→ Fragmento
★ ★ ★ ★ ★ ★ ★

Otra de sus costumbres era venir a saludar. Rasguñaba la puerta de vidrio de mi estudio hasta que yo me levantaba y le iba a acariciar la cabeza, o lo dejaba entrar para que fuera a recoger migas de pan bajo la mesa del comedor o en la cocina. Nada le podrían alimentar esas migajas, pero le encantaba.


En un tiempo también se iba a parar frente a la puerta de la sala familiar, esperando que lo dejara entrar un rato y a veces lo hacía.


Nunca le gustó dormir en su casita, sino a la intemperie. Al contrario de sus dos compañeras, siempre buscaba un lugar mullido para acostarse. Rompió todos cojines que le puse, hasta que metí uno dentro de un costal de fibra artificial y este sí le duró. Las raras veces que lo dejaba entrar a la casa, terminaba subiéndose a un sillón de la sala o hasta a una silla del comedor; era un comodón.


Tenía niveles de testosterona muy altos. Negrita se vino a meter a la casa cuando era cachorra, después de que su dueña paró el carro enfrente, la sacó del baúl, la puso en la carretera y se fue. En cuanto alcanzó su pubertad canina, Canelo la preñó con cinco cachorros, que fueron distribuidos entre el vecindario y algunas amistades. La Canche me siguió hasta la casa una vez que salí a correr y cuando abrí la puerta se metió y se quedó a vivir. Al día siguiente, Canelo la preñó con otros cinco cachorros, que también encontraron excelentes dueños. La vez que Hugo Arriaza trajo a su perrita pitbull el Canelo trató de montarla todo el tiempo que estuvo aquí y hasta cuando ya se iban, ella ya adentro y él en la misma puerta del carro.


Los Beagle son medio sabuesos. Al Canelo se le notaba cuando lo sacaba a caminar después de correr. Se iba husmeando toda la orilla de la carretera como si estuviera seguro de que iba a encontrar algo muy valioso. Lo mismo cada vez que yo abría el portón para entrar o sacar el carro: día o noche, con lluvia o en seco, Canelo se salía a olfatear los alrededores y era necesario entrarlo a gritos; un par de veces, cuando no hacía caso, de un cinchazo. Hacia el final fue entendiendo que debía entrar a la tercera llamada.


No le gustaba nadar. Un par de veces, lo tiramos a la piscina por haberse comido un plato de carpacho. Pataleaba hasta la orilla con una mirada de angustia y lo sacábamos jalado. Luego se sacudía, se secaba, se volvía a poner contento y volvía a las andadas, a ver qué más encontraba en la mesa.


Sus niveles de testosterona fueron su perdición. Después de sus respectivos partos, las dos perritas fueron operadas para esterilizarlas y el Canelo, aunque tenía dos mujeres en casa, dejó de tener sexo. Con el tiempo se le desarrolló un tumor en uno de los testículos y como los tenía grandes, al principio pensamos que nada más se lo había raspado, al echarse o al levantarse. Lo vio el veterinario, estuvo bajo tratamiento y cuando llegó el momento, la operación fue más extensa de lo esperado. Max lo trajo de regreso todavía medio anestesiado. Despertó muy agitado e inquieto, caminó por el patio y cuando lo buscamos hora y media más tarde para darle sus medicinas había desaparecido.

★ ★ ★ ★ ★ ★ ★

→ Datos proporcionados
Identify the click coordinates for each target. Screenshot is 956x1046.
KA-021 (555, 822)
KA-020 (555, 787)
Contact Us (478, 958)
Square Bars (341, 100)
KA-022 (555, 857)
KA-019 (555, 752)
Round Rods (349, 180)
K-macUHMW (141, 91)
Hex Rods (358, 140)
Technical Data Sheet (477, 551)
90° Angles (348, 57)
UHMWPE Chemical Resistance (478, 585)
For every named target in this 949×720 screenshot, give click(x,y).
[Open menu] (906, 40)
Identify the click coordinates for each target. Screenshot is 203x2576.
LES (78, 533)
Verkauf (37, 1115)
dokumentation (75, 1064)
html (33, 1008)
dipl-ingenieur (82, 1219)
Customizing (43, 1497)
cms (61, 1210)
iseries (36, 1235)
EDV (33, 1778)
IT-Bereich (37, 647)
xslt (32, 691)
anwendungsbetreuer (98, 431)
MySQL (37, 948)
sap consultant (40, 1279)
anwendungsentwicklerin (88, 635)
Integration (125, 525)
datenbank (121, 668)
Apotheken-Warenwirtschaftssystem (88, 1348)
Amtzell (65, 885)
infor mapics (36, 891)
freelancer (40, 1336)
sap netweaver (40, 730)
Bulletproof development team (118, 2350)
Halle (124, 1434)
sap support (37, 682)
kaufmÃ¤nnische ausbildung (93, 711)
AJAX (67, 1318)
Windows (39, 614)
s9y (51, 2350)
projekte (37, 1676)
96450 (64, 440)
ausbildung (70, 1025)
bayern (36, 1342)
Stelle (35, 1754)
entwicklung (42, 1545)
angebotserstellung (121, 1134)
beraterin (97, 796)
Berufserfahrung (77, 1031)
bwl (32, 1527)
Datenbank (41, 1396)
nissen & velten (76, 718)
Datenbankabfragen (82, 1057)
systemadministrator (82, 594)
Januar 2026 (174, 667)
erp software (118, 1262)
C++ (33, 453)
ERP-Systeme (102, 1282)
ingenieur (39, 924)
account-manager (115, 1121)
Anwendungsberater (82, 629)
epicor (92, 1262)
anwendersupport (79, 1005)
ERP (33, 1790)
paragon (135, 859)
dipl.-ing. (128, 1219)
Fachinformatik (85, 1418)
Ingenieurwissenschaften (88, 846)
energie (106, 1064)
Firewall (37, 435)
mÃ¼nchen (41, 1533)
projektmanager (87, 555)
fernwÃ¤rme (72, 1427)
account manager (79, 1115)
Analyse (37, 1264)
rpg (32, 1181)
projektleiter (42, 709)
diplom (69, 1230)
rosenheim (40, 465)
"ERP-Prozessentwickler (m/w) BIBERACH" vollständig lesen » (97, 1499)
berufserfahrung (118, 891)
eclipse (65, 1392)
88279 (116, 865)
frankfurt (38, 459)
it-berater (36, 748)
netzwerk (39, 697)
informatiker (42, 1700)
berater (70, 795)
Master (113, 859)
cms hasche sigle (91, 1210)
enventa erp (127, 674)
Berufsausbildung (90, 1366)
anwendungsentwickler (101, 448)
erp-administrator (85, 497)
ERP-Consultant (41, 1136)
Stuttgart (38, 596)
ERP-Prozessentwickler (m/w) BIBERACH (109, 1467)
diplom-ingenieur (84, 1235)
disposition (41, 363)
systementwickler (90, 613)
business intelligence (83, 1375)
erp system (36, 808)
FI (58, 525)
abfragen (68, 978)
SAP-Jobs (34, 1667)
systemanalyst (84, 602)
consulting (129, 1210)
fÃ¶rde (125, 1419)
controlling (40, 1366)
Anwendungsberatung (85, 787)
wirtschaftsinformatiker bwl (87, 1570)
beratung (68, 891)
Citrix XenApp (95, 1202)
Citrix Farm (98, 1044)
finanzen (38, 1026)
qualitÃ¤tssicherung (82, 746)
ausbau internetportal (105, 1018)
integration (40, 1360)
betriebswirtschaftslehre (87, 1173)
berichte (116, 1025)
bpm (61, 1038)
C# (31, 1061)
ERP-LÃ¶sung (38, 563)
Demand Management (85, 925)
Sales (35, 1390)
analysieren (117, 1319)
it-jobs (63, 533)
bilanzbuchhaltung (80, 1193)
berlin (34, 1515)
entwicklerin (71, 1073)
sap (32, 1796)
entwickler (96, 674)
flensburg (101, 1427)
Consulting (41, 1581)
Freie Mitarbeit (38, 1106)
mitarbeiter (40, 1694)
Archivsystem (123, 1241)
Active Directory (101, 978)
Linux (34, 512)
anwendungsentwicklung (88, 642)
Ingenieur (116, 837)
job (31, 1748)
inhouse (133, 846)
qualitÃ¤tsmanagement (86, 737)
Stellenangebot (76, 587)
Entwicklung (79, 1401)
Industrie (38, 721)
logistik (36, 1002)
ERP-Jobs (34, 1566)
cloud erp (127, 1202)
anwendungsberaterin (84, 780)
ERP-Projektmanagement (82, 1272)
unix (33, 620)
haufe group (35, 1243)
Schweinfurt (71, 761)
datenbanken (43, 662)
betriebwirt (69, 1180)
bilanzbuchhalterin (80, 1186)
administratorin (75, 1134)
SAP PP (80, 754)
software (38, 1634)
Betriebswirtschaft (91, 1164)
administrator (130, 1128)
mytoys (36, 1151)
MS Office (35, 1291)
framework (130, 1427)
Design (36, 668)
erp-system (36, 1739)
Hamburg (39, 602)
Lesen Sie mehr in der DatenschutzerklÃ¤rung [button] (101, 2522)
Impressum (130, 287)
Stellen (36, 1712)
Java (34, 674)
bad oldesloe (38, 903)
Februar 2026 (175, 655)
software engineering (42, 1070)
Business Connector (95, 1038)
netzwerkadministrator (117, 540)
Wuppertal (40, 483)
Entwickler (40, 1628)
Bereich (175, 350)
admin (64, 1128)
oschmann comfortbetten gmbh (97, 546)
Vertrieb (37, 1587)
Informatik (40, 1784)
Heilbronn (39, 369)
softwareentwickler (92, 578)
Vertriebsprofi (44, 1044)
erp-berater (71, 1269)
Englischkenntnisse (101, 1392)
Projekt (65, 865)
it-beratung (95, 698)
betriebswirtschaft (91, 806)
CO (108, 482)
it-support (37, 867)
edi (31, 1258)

★ ★ ★ ★ ★ ★ ★

→ Consigna
Traduce al inglés esta oración del fragmento: «Hacia el final fue entendiendo que debía entrar a la tercera llamada.»

→ Solución
Toward the end, he came to understand that he had to come in at the third call.